When deploying pre-trained video object detectors in real-world scenarios, the domain gap between training and testing data caused by adverse image conditions often leads to performance degradation. Addressing this issue becomes particularly challenging when only the pre-trained model and degraded videos are available. Although various source-free domain adaptation (SFDA) methods have been proposed for single-frame object detectors, SFDA for video object detection (VOD) remains unexplored. Moreover, most unsupervised domain adaptation works for object detection rely on two-stage detectors, while SFDA for one-stage detectors, which are more vulnerable to fine-tuning, is not well addressed in the literature. In this paper, we propose Spatial-Temporal Alternate Refinement with Mean Teacher (STAR-MT), a simple yet effective SFDA method for VOD. Specifically, we aim to improve the performance of the one-stage VOD method, YOLOV, under adverse image conditions, including noise, air turbulence, and haze. Extensive experiments on the ImageNetVOD dataset and its degraded versions demonstrate that our method consistently improves video object detection performance in challenging imaging conditions, showcasing its potential for real-world applications.
Paper Structure (17 sections, 8 equations, 5 figures, 4 tables)

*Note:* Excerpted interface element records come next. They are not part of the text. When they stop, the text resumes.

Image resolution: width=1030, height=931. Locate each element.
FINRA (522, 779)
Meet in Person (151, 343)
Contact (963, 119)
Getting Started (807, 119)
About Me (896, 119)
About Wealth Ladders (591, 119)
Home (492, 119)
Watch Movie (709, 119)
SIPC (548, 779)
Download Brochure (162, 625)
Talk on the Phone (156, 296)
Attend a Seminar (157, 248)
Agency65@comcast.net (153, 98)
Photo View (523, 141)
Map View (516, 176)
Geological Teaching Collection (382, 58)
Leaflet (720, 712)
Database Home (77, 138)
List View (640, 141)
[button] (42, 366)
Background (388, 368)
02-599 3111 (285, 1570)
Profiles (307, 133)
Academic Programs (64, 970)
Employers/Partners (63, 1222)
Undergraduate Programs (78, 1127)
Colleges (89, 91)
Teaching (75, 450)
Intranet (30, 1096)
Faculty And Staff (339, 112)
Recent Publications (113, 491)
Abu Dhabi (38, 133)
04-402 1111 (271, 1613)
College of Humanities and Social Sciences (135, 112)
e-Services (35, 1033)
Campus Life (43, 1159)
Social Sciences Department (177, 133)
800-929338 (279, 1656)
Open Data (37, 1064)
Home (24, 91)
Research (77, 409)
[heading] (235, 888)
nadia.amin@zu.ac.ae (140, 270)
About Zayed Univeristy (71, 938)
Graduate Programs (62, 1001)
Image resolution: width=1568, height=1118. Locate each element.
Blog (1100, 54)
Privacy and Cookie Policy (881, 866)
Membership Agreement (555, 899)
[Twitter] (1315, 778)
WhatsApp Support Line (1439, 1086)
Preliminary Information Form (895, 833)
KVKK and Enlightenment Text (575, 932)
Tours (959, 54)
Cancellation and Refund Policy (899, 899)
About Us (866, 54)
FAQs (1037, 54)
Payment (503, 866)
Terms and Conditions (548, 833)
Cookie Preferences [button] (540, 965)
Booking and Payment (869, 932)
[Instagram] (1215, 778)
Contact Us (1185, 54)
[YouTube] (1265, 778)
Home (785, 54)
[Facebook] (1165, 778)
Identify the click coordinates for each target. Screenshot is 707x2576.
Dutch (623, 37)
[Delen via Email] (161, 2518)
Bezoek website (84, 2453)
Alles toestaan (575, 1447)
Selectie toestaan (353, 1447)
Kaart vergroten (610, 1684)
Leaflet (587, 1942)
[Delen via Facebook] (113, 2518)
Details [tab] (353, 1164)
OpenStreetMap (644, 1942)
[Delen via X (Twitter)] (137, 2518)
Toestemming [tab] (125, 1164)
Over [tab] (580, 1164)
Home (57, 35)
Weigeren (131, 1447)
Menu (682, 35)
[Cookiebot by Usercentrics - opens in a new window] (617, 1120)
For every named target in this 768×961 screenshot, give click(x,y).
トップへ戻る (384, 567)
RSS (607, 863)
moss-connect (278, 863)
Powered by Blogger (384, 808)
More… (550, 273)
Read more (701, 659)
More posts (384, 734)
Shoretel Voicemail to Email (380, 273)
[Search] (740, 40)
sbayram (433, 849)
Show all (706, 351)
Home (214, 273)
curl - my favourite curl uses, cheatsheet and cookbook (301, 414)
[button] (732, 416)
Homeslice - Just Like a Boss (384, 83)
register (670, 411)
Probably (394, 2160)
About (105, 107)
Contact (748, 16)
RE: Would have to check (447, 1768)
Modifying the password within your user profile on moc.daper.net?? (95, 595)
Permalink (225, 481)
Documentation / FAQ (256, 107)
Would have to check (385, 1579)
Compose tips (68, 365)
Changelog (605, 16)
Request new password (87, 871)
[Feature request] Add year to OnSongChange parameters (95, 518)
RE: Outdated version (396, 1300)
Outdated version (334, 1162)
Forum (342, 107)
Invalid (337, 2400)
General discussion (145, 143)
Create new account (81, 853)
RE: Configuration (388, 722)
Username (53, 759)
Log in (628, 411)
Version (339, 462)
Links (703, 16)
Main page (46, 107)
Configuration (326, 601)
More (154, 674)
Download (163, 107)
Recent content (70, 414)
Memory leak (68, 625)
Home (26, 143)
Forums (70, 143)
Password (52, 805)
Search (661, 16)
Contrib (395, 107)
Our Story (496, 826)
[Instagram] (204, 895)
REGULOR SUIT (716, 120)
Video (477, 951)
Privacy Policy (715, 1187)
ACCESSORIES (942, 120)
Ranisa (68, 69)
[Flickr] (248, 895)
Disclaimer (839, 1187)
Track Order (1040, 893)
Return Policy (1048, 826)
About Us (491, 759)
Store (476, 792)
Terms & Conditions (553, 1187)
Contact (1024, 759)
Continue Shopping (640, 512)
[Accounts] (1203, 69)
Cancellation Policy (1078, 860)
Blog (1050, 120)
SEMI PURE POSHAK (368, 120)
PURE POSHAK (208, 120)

This paper contains 17 sections, 8 equations, 5 figures, 4 tables.

Figures (5)

  • Figure 1: The scope of this work: we aim to adapt the video object detection model trained on clean image sequences to degraded image sequences under the condition that the data from the source domain and ground truth labels of the target domain are unavailable during the adaptation.
  • Figure 2: Overview of the proposed STAR-MT for source-free adaptive video object detection. The domain adaptive fine-tuning alternately operates in two stages: (a) Temporal Refinement Stage (TRS) and (b) Spatial Refinement Stage (SRS).
  • Figure 3: A snippet of the ImageNetVOD dataset and three forms of degradation. The original frames are from the testing video ILSVRC2015_test_00028000.mp4 and $t=32$.
  • Figure 4: Visual comparison before and after the SFDA by STAR-MT. All experiments are conducted with YOLOV-S.
  • Figure 5: The teacher model's AP50 and mean self-entropy $H$ variation in the STAR-MT training of YOLOV-S and YOLOV-L. Both experiments are conducted on clean $\rightarrow$ haze. The $H$ indicating the best teacher model are marked in the figures with "+".